Emboldened by the European Court of Human Rights decision to throw out a similar request from Repubblika, the PM used the occasion to double-down on Malta’s refusal to save asylum seekers at sea: a strategy that has involved the near-criminalisation of migrant rescue charities at sea (only one, Sea-Eye is currently operating, with others offering only ancillary support and unable to mount rescues in waters that are no longer manned by European navies and coast guards).
Foreign minister Evarist Bartolo’s statement accusing ‘NGOs’ of abetting Libyan smugglers reinforced a line, espoused by the populist right-wing in Italy, to denigrate NGOs acting to save lives in the vacuum created by disinclined European governments.
The social media bluster has been unstoppable since then, and it has reinvigorated a hard-line stance against activists, artists, journalists, and healthcare professionals who signed petitions calling on Abela to rescue migrant boats outside Maltese territorial waters.
We cannot ignore the kind of manufactured consent that such a high-profile statement by the Maltese prime minister was intended to provoke. Minutes later, Labour MP Glenn Bedingfield tweeted a still from an Instituto Luce reel of Mussolini’s declaration of war in 1939, with a placard reading ‘Malta’ in the sea of supporters cheering on the fascist dictator. The message was aimed at ‘traitors’ in times of war.
This line will only encourage people threatened by the invisible predator of the coronavirus pandemic and its effect on their livelihoods, to push aside human rights and view others who are also fleeing from the predators of slavery, destitution and guns in Libya, as undeserving of our humanitarian obligations.
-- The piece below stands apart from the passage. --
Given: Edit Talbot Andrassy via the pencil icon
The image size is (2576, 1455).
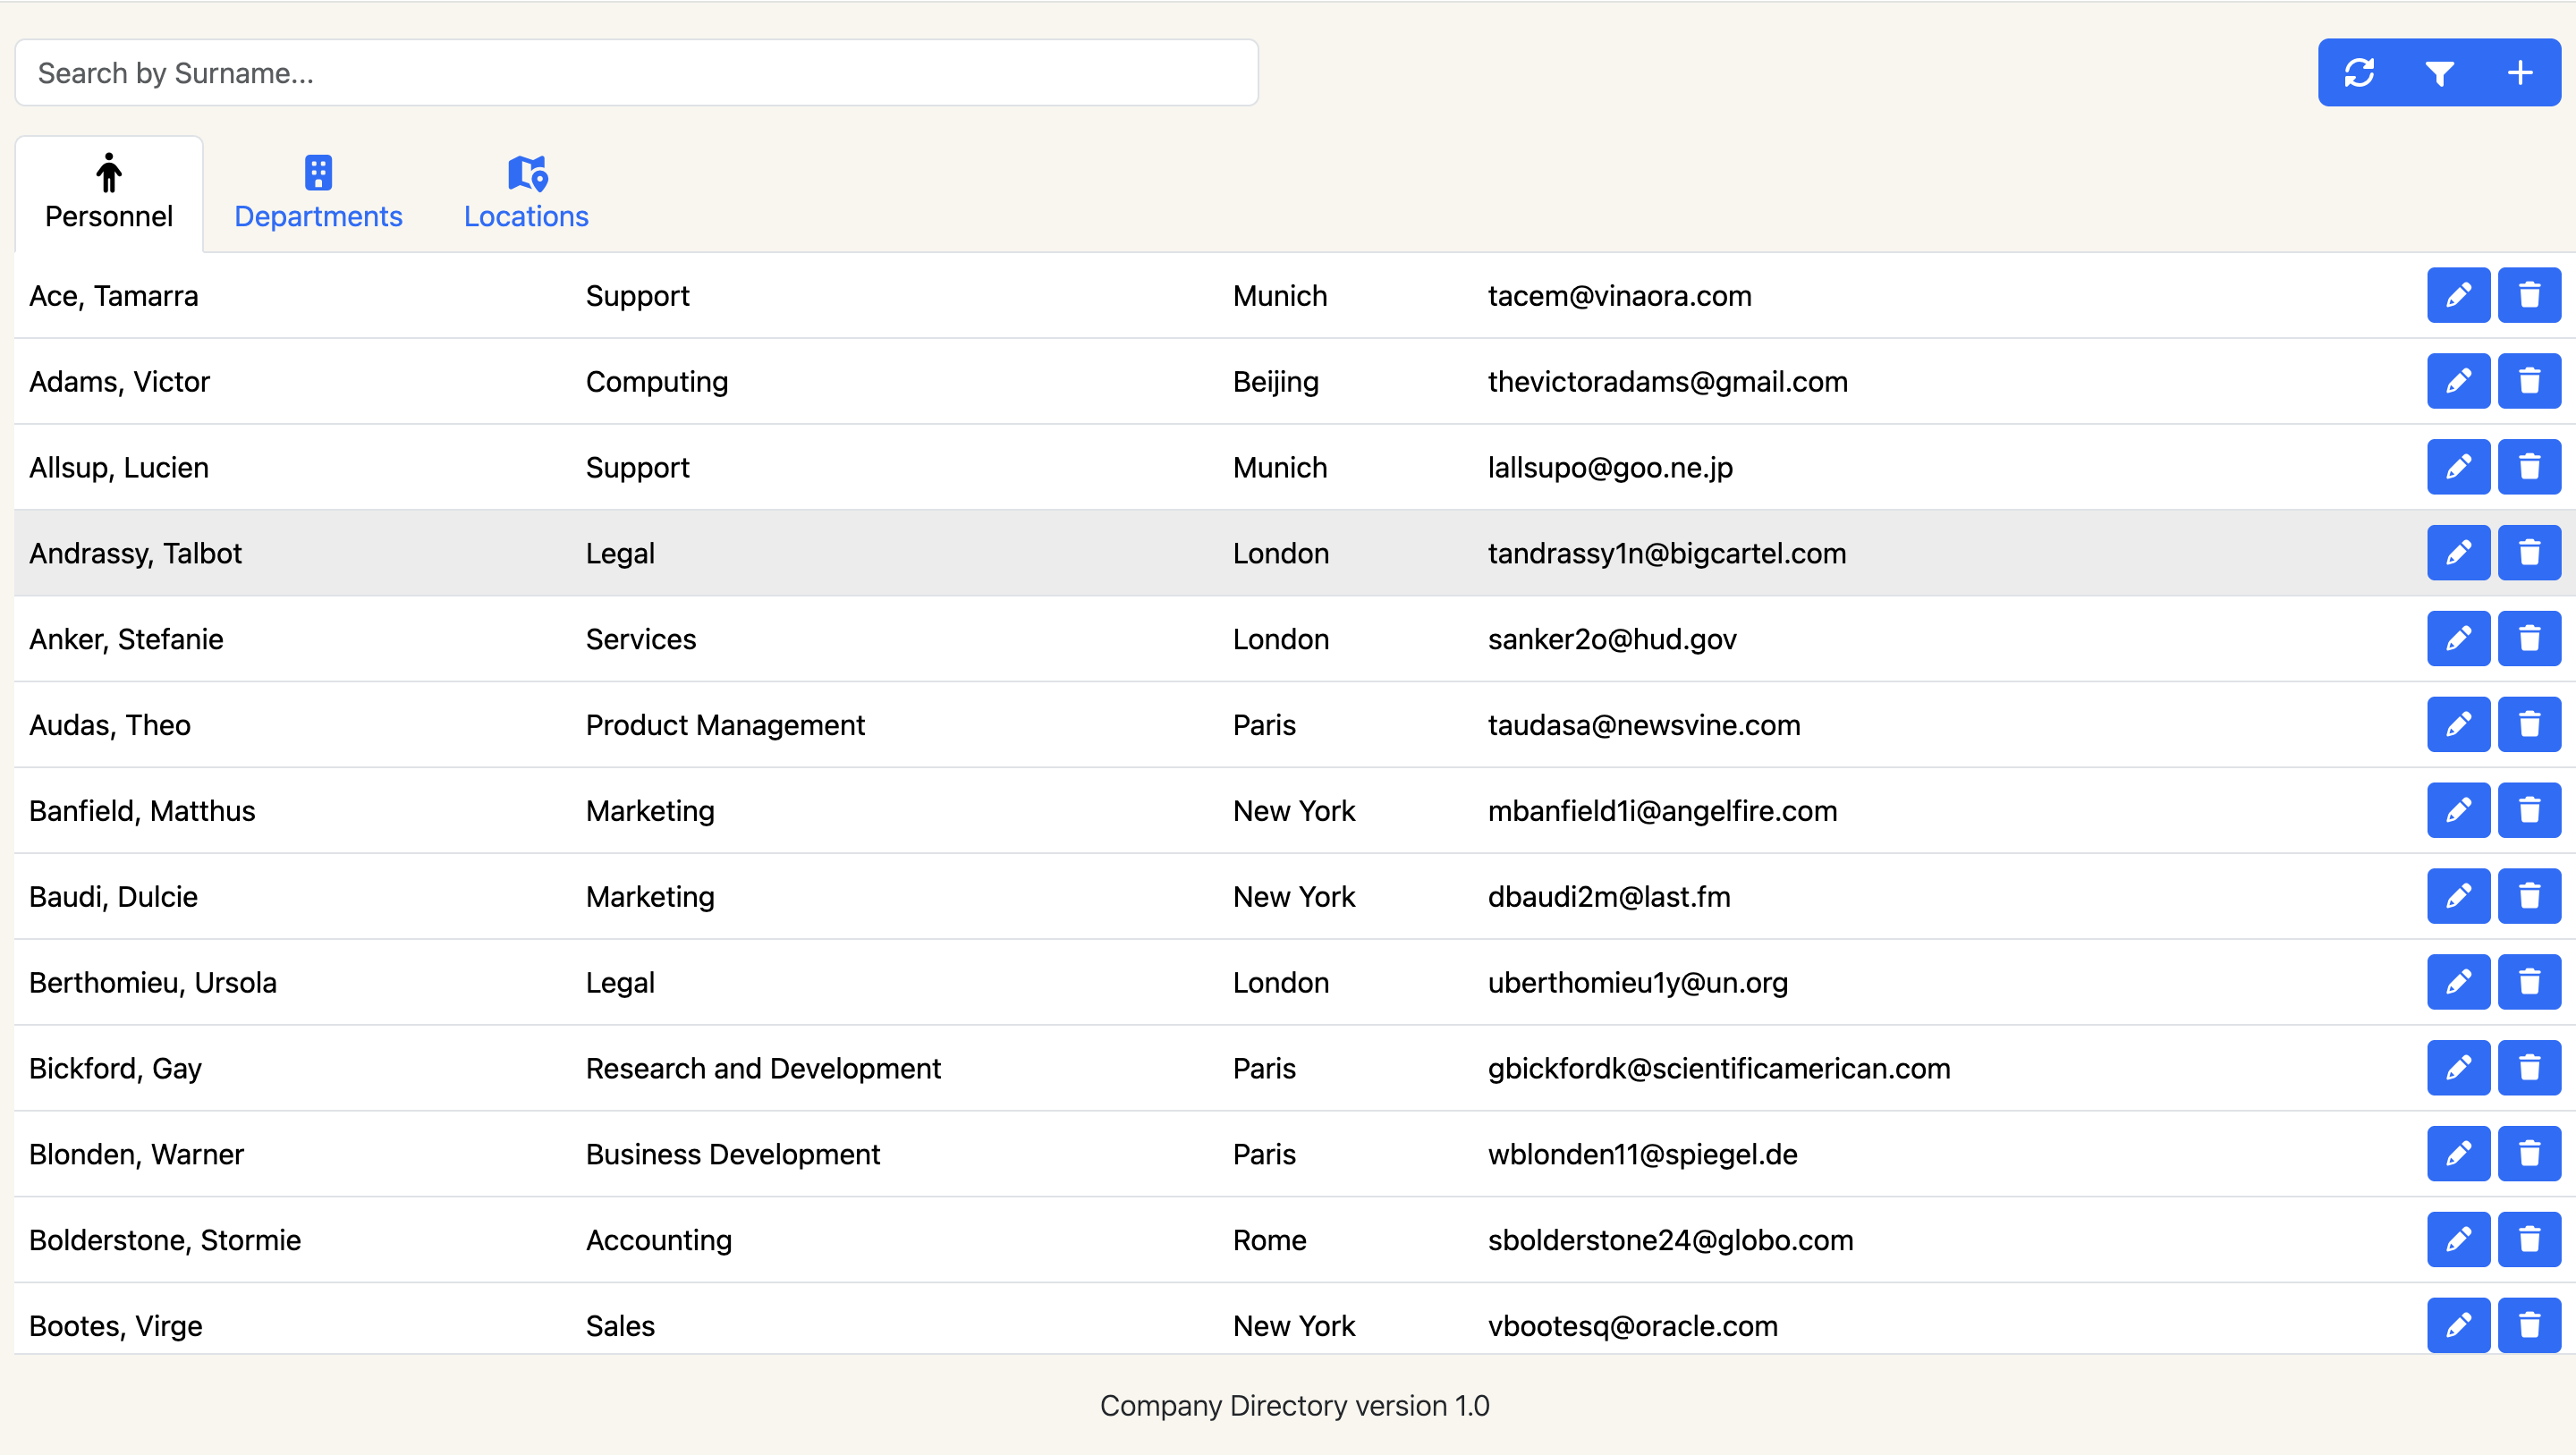Looking at the screenshot, I should (x=2459, y=552).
It is a complex issue, one recently placed in apposite context by the Malta Chamber of Psychologists: we are dealing with two categories of persons equally threatened by predators and “equally afraid, equally fighting for their lives”.
But this should not put human life up for negotiation. “All lives have equal value. Every human person has the right to safety, let alone the right to exercise their freedom to live and thrive”.
The threat to our humanity now is that the PM’s statement will unleash a stream of derogatory accusations against people who believe in international human rights for their own sake, and not just for political expedience. They include tens of thousands of decent people who understand very well the challenge the pandemic has presented to our health workers and other public servants, but don’t want the Maltese to lose their humanity.
Irrespective of the authors of the criminal complaint, at law the right to request a police investigation on an alleged crime is sacrosanct. But the government has used the occasion to reinforce its hard-line stance; and in the process, has now set the worst kind of example to a nation that needs guidance more than ever in the time of this pandemic.
This pandemic does not allow us the freedom to ignore human rights or instrumentalise the rule of law to promote an unacceptable discourse that divides people. The true colours of a nation are indeed in full view.